WHAT IS EXPECTED:
What you produce should match the records below precisely, except that images are removed.

▼

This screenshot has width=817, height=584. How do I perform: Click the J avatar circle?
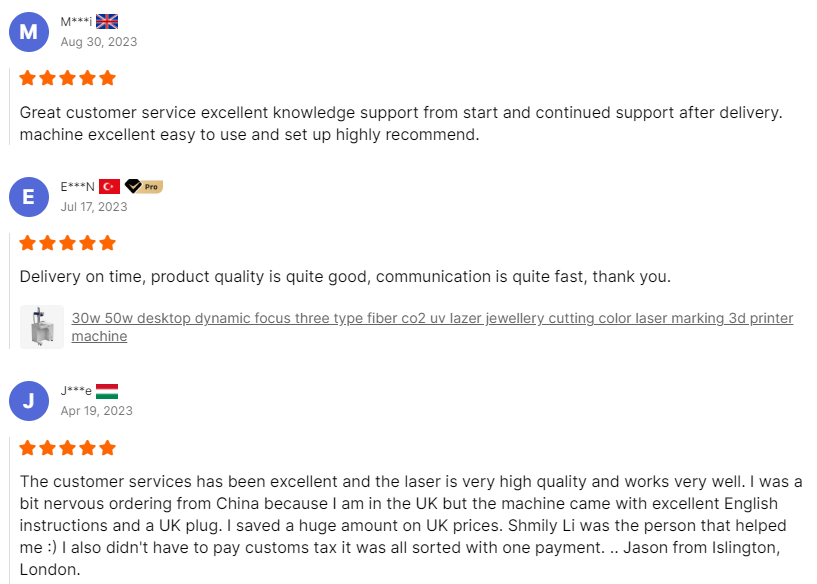(28, 401)
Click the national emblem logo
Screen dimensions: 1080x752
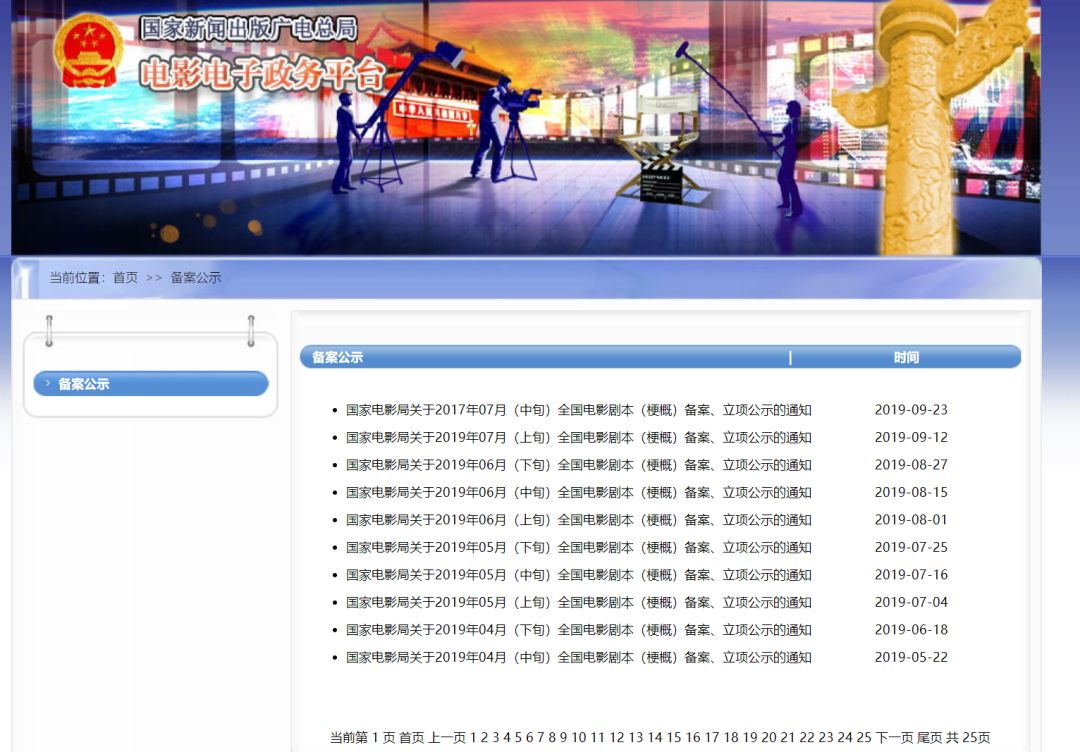89,52
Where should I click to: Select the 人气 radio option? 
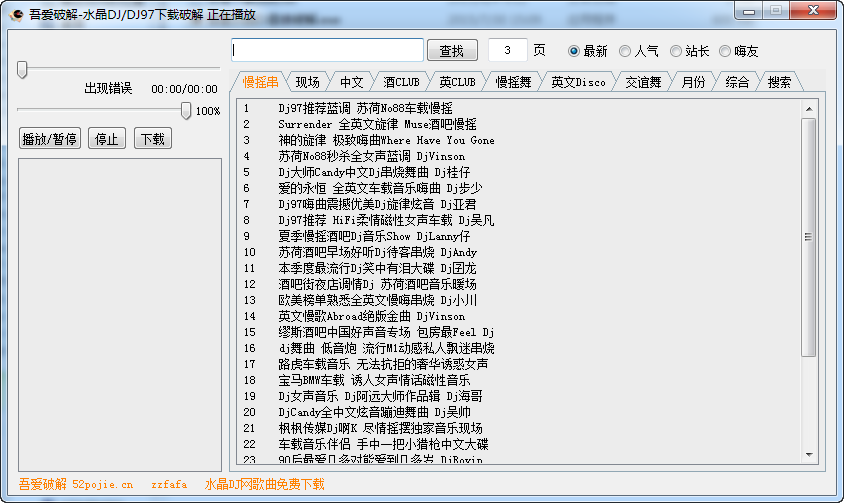point(625,51)
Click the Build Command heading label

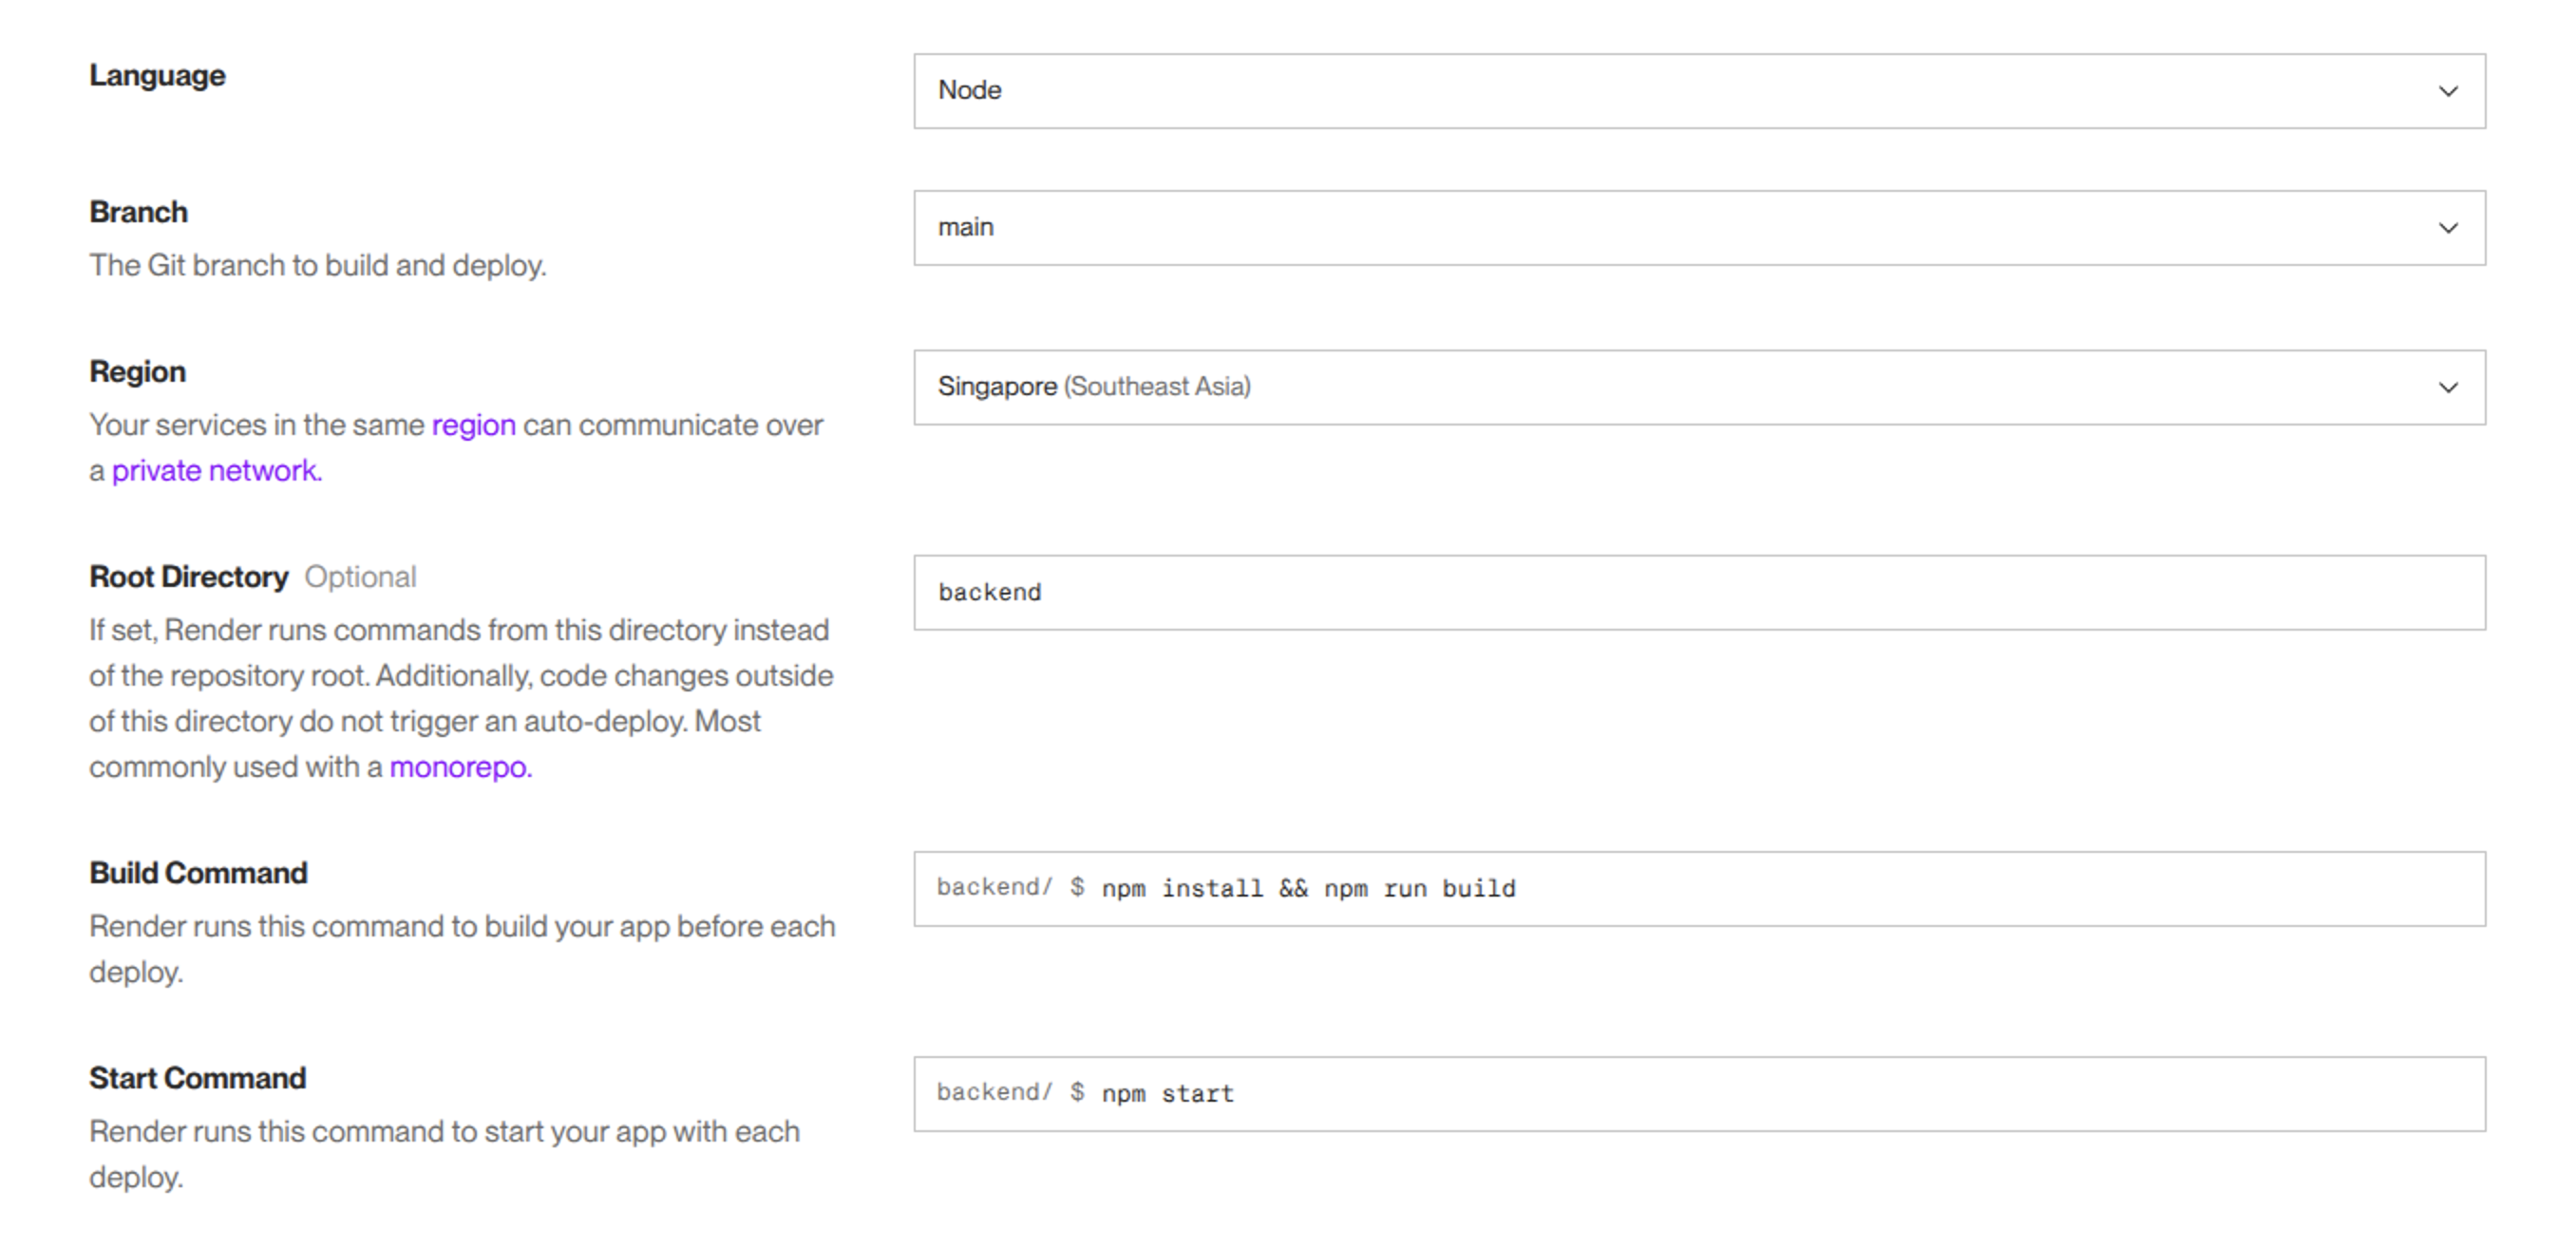198,873
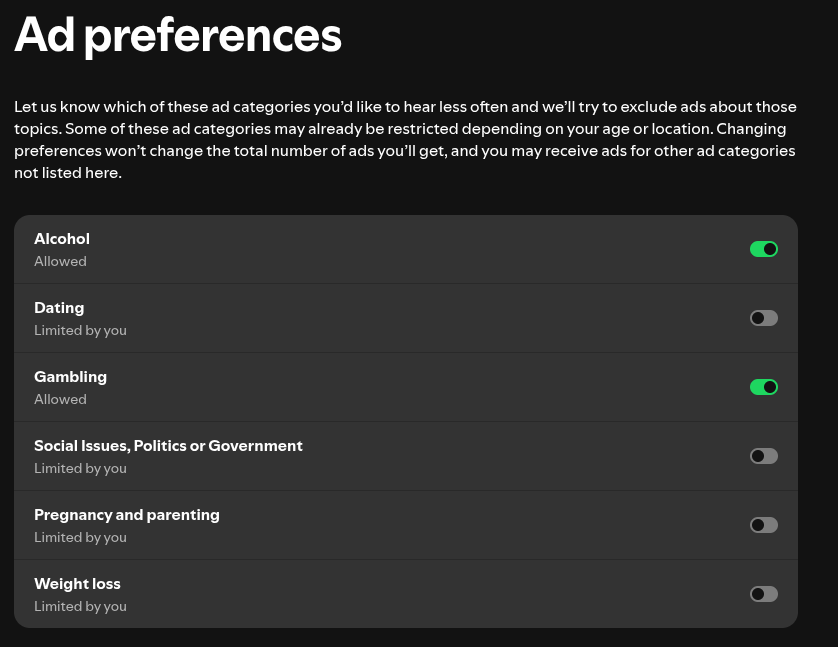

▲

THE COMPLETED TASK:
This screenshot has width=817, height=584. How do I perform: Click the J avatar circle?
(28, 401)
Click the national emblem logo
Screen dimensions: 1080x752
89,52
Where should I click to: Select the 人气 radio option? 
point(625,51)
Click the Build Command heading label

198,873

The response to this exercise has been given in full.